**Challenge:**
Copy each line below that contains the string "particular". Case counts.
--- start Material supplied ---
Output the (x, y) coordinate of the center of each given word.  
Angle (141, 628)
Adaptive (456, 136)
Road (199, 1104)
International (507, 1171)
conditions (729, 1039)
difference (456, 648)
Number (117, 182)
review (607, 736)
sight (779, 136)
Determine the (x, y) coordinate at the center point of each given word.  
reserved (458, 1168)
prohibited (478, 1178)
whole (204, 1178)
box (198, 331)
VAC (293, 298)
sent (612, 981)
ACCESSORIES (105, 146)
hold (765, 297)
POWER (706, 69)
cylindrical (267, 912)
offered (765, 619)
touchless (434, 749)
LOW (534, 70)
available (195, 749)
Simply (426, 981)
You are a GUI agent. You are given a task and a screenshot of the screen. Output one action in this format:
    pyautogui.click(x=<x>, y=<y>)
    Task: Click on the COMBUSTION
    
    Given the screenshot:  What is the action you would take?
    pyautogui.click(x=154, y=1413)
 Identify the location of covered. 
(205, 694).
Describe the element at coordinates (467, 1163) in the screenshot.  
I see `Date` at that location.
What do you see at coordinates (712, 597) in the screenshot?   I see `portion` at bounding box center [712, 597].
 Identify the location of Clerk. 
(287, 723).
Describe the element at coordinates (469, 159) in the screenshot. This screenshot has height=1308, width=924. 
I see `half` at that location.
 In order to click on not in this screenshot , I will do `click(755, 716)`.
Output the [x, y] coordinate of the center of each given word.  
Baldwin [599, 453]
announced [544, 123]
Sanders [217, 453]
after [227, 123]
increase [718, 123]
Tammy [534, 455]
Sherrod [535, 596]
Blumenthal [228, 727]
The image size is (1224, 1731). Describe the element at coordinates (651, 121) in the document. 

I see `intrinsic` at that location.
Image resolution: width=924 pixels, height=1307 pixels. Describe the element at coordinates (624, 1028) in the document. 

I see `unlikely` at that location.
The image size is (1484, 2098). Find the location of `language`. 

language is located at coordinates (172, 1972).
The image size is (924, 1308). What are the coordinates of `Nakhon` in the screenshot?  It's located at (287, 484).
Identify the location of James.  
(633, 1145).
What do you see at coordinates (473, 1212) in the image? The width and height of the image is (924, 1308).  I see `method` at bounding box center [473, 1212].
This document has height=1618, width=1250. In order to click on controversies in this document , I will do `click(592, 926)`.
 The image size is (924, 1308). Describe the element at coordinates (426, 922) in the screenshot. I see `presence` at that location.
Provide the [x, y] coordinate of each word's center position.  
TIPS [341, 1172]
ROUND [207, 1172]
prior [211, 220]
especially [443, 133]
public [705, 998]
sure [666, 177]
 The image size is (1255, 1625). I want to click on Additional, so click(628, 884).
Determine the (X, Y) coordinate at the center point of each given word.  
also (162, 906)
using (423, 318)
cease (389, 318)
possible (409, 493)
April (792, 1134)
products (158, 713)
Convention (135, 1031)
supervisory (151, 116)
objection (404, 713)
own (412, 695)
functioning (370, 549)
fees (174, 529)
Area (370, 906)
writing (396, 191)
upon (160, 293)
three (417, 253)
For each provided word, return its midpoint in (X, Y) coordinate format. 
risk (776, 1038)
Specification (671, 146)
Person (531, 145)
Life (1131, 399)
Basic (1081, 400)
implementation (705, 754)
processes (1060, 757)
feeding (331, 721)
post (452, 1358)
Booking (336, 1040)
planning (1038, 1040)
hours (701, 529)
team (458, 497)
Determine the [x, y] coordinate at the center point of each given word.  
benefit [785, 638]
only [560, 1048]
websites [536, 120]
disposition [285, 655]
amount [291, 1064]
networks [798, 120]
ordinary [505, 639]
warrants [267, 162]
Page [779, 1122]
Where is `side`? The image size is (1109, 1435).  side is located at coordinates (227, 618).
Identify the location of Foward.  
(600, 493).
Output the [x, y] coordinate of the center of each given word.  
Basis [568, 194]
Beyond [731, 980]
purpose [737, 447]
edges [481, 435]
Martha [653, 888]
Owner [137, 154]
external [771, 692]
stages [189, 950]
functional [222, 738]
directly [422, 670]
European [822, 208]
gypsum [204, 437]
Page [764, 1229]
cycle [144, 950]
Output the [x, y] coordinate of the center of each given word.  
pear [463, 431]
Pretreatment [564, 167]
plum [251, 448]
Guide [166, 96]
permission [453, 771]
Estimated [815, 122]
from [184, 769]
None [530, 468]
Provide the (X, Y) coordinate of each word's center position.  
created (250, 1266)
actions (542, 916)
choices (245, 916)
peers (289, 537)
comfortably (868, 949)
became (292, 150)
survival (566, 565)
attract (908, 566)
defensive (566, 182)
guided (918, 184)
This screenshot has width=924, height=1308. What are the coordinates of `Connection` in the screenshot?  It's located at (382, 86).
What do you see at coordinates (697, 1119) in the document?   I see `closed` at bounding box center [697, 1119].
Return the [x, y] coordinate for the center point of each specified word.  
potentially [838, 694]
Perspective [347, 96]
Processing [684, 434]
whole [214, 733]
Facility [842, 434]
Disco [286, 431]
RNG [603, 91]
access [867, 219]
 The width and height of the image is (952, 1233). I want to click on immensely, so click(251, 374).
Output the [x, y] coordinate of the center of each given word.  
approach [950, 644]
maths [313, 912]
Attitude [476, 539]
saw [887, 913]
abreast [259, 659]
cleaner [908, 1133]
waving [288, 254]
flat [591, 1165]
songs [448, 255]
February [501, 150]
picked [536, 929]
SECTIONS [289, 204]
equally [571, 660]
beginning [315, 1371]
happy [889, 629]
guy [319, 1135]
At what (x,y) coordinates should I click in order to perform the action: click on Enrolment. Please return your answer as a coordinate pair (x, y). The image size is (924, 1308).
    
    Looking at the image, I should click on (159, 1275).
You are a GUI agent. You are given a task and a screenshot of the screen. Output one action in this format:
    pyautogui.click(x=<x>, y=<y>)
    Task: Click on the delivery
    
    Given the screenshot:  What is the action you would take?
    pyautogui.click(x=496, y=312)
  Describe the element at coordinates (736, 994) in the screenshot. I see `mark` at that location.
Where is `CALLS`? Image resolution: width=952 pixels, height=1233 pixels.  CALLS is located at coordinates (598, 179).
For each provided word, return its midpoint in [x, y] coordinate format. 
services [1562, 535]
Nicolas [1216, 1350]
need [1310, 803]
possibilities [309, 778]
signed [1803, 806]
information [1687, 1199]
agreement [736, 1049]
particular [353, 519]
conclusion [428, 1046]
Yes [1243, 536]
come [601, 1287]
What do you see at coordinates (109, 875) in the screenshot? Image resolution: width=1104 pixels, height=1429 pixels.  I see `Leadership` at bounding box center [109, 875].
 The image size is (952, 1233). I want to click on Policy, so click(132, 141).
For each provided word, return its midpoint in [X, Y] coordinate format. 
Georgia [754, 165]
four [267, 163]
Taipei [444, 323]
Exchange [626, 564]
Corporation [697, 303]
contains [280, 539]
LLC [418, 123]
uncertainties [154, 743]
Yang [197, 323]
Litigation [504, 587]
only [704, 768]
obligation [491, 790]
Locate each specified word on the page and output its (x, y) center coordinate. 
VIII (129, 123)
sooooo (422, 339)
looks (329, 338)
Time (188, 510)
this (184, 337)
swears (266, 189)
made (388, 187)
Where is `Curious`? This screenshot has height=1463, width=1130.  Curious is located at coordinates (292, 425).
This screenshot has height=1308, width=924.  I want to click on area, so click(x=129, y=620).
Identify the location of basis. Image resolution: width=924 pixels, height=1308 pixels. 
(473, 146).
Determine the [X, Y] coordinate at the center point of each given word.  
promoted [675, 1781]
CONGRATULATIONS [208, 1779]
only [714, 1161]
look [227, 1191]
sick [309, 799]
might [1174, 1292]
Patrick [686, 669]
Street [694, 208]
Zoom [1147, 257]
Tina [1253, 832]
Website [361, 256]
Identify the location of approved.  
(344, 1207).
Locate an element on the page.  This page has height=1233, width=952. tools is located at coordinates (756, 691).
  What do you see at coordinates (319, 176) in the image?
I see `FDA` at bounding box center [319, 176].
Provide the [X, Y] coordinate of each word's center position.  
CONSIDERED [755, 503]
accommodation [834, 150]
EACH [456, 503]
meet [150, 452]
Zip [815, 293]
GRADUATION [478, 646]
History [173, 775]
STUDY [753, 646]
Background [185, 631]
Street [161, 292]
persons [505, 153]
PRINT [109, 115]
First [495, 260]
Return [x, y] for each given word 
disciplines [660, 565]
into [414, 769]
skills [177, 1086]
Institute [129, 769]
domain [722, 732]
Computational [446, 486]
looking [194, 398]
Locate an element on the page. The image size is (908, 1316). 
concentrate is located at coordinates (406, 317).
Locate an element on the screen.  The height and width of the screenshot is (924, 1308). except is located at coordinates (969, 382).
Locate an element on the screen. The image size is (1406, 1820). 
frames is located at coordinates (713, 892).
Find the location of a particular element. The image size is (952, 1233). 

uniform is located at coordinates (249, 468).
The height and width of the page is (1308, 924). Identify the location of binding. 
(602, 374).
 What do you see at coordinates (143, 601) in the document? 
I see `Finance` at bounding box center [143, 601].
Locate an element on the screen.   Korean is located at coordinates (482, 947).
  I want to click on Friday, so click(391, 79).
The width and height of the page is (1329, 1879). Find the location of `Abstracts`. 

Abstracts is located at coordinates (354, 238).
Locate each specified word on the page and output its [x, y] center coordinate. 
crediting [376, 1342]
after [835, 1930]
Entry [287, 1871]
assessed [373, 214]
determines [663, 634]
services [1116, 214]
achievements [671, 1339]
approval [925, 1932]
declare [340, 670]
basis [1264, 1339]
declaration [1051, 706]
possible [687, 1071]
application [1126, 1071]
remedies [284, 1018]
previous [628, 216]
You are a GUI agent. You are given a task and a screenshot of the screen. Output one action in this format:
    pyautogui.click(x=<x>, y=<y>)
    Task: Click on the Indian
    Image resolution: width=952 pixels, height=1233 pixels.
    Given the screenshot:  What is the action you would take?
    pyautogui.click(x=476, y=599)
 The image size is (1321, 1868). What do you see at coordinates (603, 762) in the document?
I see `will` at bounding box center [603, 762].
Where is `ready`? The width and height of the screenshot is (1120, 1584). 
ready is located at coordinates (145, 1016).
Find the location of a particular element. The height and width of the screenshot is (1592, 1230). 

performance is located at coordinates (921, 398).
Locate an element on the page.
--- end Material supplied ---
**Answer to this problem:**
particular [353, 519]
Find the location of a particular element. The image size is (952, 1233). 
Find the location of a particular element. The height and width of the screenshot is (1592, 1230). 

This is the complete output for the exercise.